A Comuna de Barcarena

J.M. Costa Feijão

Remontam aos primórdios do século XVI as notícias das Ferrarias de El-Rei, em Barcarena, como fábrica sustentada por conta da fazenda real de D. Manuel I, operando com engenhos movidos pela energia hidráulica proporcionada pela Ribeira de Agualva. No surto de indústrias manufactureiras que se expandiu entre 1720 e 1740, foi reinstalada a fábrica de pólvora em Barcarena, voltando a ser administrada pelo Estado, por intermédio da Junta dos Três Estados em 1753.

A inquestionável importância logística do sector era tal que, entre 1763 e 1769, os trabalhadores ligados às fábricas de pólvora de Alcântara e Barcarena, já integravam os quadros do Estado na exploração de actividades industriais e, nesse húmus de mesteres metalúrgicos e polvoristas, se foram caldeando experiências e construindo uma consciência operária.

Foram estas raízes que nos permitem entender o posterior aparecimento dum operário, Júlio da Silva Rego, como delegado ao I Congresso do PCP, em representação da Comuna de Barcarena, a 10 de Novembro de 1923.

Pelas fontes disponíveis, a organização local do comunistas cedo ganhou significativa influência política e, em 23 de Março de 1924, realiza-se a sessão solene de inauguração da sede da Comuna de Barcarena, presidida por José da Mota Amorim, da Federação Comunal de Lisboa, Maximiniano Pinheiro, da organização local, e Manuel Pedroso, da Comuna da Amadora.

Durante a sessão intervieram, entre outros, um delegado da Subcomissão Sindical da Comissão Central do PCP, e Carlos de Araújo, do Secretariado da Federação Comunal de Lisboa, que exortaram os trabalhadores a confiarem no triunfo do comunismo, chamando a atenção para a necessidade e importância da sindicalização. O acto foi abrilhantado pela Filarmónica de Brejos que tocou A Internacional, entusiasticamente aplaudida pela assistência, enquanto uma brigada de jovens comunistas constituída por: Maria José de Oliveira, Felicidade Prazeres Duarte, Sofia Moreira e Maria do Cabo, procedeu à venda de um dístico com o emblema da URSS.

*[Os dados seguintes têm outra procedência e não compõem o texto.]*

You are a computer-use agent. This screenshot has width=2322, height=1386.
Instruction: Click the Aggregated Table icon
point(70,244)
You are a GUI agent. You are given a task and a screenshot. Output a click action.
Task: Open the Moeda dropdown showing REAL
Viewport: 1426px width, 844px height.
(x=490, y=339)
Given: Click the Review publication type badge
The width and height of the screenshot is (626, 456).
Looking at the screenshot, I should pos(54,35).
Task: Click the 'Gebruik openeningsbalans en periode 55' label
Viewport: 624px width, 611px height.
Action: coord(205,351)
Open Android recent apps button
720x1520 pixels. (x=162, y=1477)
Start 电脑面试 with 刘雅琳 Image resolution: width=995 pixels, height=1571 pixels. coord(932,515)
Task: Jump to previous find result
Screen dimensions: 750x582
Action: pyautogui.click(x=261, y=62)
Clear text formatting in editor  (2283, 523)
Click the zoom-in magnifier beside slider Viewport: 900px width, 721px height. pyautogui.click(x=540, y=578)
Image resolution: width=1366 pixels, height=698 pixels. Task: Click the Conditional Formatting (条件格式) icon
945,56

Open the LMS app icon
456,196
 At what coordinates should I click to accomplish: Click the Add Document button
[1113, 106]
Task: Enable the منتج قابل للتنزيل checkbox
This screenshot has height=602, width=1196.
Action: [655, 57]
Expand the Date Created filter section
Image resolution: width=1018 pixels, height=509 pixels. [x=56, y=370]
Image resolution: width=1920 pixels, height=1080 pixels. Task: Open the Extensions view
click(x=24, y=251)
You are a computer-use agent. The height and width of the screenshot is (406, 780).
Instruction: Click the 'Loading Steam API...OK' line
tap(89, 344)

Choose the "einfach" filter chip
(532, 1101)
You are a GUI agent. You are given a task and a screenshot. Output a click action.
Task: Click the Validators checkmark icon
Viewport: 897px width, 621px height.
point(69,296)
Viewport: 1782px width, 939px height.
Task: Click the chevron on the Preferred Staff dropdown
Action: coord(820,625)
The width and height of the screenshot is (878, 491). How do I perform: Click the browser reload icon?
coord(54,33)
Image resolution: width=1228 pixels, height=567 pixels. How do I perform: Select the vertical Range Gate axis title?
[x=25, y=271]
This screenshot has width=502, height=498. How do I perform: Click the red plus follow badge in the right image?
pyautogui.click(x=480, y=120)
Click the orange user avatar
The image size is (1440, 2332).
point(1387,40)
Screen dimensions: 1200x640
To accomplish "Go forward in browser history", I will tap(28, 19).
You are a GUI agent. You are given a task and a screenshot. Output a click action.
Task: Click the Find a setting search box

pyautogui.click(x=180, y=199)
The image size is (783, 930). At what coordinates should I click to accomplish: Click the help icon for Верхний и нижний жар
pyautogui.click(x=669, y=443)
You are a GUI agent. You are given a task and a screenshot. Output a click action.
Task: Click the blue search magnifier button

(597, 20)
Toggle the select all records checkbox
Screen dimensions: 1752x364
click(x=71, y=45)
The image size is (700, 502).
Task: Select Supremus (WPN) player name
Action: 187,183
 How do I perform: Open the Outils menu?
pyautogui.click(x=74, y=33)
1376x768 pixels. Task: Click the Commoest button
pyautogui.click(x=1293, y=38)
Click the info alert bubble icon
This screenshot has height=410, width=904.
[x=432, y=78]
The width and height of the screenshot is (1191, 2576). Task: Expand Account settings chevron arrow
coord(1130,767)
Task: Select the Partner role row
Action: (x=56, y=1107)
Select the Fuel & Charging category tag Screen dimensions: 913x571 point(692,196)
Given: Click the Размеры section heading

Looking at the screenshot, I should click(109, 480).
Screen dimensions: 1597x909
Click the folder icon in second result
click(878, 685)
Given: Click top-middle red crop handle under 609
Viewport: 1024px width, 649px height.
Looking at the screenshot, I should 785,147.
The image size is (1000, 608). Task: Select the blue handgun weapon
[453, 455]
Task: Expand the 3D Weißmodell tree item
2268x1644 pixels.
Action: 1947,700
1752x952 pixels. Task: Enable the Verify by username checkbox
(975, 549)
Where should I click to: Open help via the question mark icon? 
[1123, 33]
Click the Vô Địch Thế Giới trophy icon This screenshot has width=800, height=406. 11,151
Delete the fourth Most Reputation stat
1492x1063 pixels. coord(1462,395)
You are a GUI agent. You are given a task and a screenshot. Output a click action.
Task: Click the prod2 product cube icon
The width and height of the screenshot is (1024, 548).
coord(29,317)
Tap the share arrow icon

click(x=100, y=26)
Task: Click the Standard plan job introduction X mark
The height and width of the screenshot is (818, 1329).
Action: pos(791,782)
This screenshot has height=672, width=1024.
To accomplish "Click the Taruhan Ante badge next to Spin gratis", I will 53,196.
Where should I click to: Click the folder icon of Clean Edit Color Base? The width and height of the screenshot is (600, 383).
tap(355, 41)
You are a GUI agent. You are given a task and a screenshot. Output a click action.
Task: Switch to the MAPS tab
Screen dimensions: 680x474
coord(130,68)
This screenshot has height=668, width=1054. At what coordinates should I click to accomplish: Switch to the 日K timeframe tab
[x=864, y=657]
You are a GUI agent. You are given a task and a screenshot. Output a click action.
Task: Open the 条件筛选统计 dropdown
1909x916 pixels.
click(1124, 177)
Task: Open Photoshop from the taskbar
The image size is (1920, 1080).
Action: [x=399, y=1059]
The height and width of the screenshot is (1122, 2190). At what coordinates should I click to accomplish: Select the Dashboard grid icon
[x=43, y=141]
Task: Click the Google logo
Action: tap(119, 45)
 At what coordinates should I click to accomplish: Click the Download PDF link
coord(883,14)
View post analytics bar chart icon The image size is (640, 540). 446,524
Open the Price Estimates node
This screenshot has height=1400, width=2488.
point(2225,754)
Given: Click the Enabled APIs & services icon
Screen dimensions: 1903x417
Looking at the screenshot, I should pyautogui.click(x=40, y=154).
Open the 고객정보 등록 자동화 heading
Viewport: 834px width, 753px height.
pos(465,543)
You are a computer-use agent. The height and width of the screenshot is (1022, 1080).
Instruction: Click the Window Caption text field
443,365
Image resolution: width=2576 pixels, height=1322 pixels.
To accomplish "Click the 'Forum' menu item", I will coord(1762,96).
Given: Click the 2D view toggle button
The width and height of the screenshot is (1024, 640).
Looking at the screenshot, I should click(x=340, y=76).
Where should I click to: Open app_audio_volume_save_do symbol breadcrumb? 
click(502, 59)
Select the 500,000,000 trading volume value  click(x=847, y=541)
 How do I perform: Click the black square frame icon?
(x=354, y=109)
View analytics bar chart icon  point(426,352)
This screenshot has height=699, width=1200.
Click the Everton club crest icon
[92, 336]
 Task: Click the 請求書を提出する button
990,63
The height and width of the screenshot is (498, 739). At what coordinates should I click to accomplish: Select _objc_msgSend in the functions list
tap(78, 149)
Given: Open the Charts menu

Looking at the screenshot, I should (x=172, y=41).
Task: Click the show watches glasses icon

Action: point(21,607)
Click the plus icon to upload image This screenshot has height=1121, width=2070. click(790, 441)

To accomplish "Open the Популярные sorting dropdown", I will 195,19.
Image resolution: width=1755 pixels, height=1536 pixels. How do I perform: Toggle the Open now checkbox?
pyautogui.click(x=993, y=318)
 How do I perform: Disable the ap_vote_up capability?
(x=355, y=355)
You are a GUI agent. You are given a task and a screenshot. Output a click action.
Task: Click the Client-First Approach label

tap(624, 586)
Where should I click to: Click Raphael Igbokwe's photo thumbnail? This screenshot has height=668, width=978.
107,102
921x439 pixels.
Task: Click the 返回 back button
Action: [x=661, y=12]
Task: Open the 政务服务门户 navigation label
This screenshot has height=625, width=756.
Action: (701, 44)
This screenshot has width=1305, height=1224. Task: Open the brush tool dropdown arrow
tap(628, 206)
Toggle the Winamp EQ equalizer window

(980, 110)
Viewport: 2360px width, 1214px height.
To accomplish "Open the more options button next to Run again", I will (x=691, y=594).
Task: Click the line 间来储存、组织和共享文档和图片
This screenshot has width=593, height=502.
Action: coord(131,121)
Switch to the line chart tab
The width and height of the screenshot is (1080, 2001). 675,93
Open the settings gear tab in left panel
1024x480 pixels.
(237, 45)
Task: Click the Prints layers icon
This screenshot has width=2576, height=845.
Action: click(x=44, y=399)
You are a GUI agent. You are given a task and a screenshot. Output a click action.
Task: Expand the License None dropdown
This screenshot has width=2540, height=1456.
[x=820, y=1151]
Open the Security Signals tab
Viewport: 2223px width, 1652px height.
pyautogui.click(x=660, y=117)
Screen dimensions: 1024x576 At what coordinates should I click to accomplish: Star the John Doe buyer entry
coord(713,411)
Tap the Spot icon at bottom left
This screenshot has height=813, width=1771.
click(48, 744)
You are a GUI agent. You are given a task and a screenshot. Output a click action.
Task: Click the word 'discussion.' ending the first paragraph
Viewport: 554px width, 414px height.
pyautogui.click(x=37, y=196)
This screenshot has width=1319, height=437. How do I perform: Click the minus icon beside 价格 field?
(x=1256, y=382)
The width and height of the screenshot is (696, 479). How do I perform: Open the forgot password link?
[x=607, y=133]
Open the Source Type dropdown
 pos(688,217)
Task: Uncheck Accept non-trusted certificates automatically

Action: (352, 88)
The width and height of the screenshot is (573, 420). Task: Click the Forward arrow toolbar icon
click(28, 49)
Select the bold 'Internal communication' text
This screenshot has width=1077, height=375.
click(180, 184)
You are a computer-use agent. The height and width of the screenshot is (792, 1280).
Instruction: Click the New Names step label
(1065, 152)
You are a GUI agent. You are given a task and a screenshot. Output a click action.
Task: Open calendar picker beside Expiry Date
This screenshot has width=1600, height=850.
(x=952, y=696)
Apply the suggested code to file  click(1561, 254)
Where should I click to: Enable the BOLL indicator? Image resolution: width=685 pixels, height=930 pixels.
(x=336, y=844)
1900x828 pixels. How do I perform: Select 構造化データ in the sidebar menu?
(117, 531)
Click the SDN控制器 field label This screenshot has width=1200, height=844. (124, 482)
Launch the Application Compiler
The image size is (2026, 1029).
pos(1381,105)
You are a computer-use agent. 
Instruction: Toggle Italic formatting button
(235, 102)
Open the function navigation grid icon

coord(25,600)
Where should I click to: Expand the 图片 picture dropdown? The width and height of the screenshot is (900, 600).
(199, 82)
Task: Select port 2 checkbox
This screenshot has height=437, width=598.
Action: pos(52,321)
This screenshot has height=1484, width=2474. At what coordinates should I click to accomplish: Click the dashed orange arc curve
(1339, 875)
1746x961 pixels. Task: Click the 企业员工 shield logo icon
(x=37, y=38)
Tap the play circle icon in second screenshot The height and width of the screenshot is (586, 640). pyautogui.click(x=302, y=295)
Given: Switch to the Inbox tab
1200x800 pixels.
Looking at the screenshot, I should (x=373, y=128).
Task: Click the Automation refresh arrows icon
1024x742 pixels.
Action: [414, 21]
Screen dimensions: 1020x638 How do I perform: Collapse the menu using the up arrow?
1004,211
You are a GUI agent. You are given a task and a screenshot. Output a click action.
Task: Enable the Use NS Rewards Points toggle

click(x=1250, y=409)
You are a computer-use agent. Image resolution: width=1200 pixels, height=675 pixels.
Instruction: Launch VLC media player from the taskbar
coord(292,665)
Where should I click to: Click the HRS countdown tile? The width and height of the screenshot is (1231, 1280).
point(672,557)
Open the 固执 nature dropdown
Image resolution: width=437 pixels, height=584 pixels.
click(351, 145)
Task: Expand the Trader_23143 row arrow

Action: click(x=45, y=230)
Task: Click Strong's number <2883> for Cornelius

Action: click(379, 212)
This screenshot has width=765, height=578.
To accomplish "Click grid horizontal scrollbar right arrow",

Da intensa actividade dos comunistas de Barcarena falam os resultados. - Em 5 de Abril de 1925, no Largo 1.º de Maio, promovem um grande comício de propaganda, largamente participado pelos operários da Fábrica da Pólvora e onde intervieram o arsenalista do exército Júlio Luís sobre «a AIT, o Congresso de Amsterdão e a atitude da CGT», Carlos Marques, dos Partidários da ISV-Internacional Sindical Vermelha, sobre «a necessidade de instrução dos trabalhadores e dos seus filhos, como forma de se libertarem do jugo da burguesia», e o delegado da Federação Comunal de Lisboa, Manuel Ferreira Quartel, sobre «a organização operária antes e depois da Grande Guerra». - Em 4 de Novembro, realizam um comício de propaganda eleitoral e, culminando o esforço militante, em 8 de Novembro de 1925, são eleitos os primeiros candidatos comunistas, nas eleições autárquicas em Vale de Vargo, São Manços, Sobral da Adiça, Amadora e Barcarena.